The problem is that it does not happen even if you run a complete Providers[-amazon,-google] test type in isolation. It only happens when you run all test types in parallel.

The issue is relatively easy (but a bit time consuming) to reproduce. On my local env, I can rather repeatably (same on CI) reproduce it with:

breeze testing tests --run-in-paralllel

The error is the same as in case of last few main builds - for example this one https://github.com/apache/airflow/actions/runs/7911809922/job/21596873757

When I revert this one, it works nicely without errors.

It's rather fishy and difficult to guess what's the problem.

@pankajastro
Copy link
Member

Thanks @potiuk for looking into it I'll check it.

@potiuk
Copy link
Member Author

potiuk commented Feb 15, 2024

Yeah. It's rather strange - because generally the timeout should not happen until 120 seconds passes, and the longest test in the whole run in CI is 30s - so there is no way those failed tests took > 120 seconds.

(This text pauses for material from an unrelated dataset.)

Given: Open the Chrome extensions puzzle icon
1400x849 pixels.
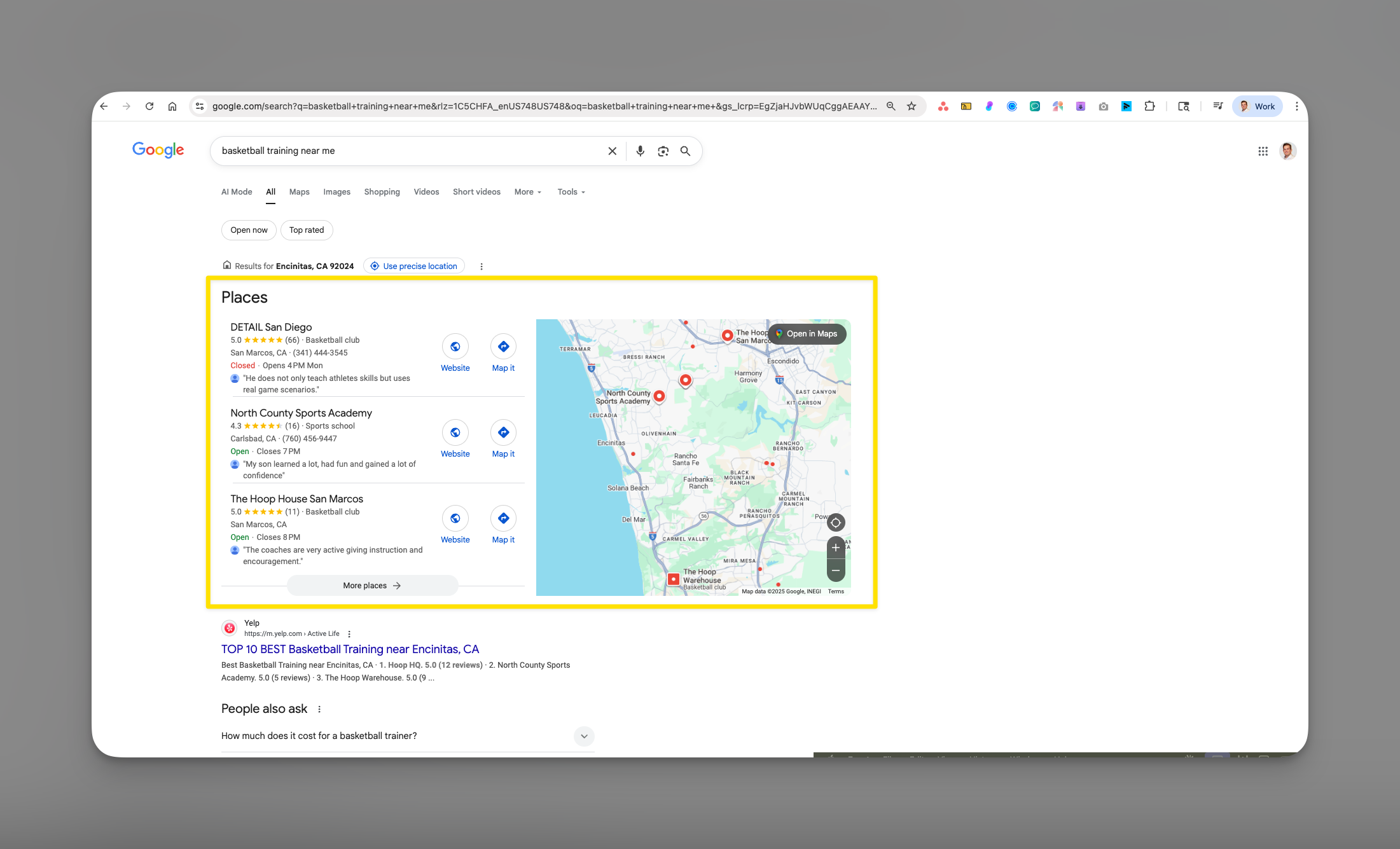Looking at the screenshot, I should 1149,106.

Really strange (but at least we have a recipe for reproduction).

@potiuk potiuk merged commit 0be6430 into apache:main Feb 15, 2024
@potiuk potiuk deleted the revert-kpo-change branch February 15, 2024 13:58
@eladkal
Copy link
Contributor

eladkal commented Feb 15, 2024

This means we are not ready for RC2 of cncf.kubernetes provider right?

@potiuk
Copy link
Member Author

potiuk commented Feb 15, 2024

Yeah, I think we need to wait for @pankajastro 's investigation :)

@pankajastro
Copy link
Member

For some tests mocking for trigger _wait_for_pod_start method was missing. now the trigger run method call this (_wait_for_pod_start) which waits for a pod to start. not sure why it didn't fail on my PR. a PR #37454 to fix it

@potiuk
Copy link
Member Author

potiuk commented Feb 15, 2024

Merged!

That explains it indeed, It did not fail in your PR, because it would generally work without mocking (and worked for me as well locally) if run in isolation / on not so busy system. Generally PRs will only run a subset of tests that selective checks find relevant.

So in the original PR: #37363 only a small subsert of tests was run:

Always
Providers[amazon]
Providers[apache.beam,apache.cassandra,apache.flink,apache.spark,celery,cncf.kubernetes,common.sql,facebook,hashicorp,microsoft.azure,microsoft.mssql,mysql,openlineage,oracle,postgres,presto,sa
Providers[google]

In the new PR #37454 - I saw you added "full tests needed" and the set of tests was the same as in main:

Providers[-amazon,google]
Core
WWW
CLI
Other
Serialization
Always
PythonVenv
API
BranchExternalPython
BranchPythonVenv
ExternalPython
Operators
PlainAsserts
Providers[amazon]
Providers[google]

That's why I could quickly merge it, beibg more certain that the flakiness is fixed (because this time PR had the same set of tests).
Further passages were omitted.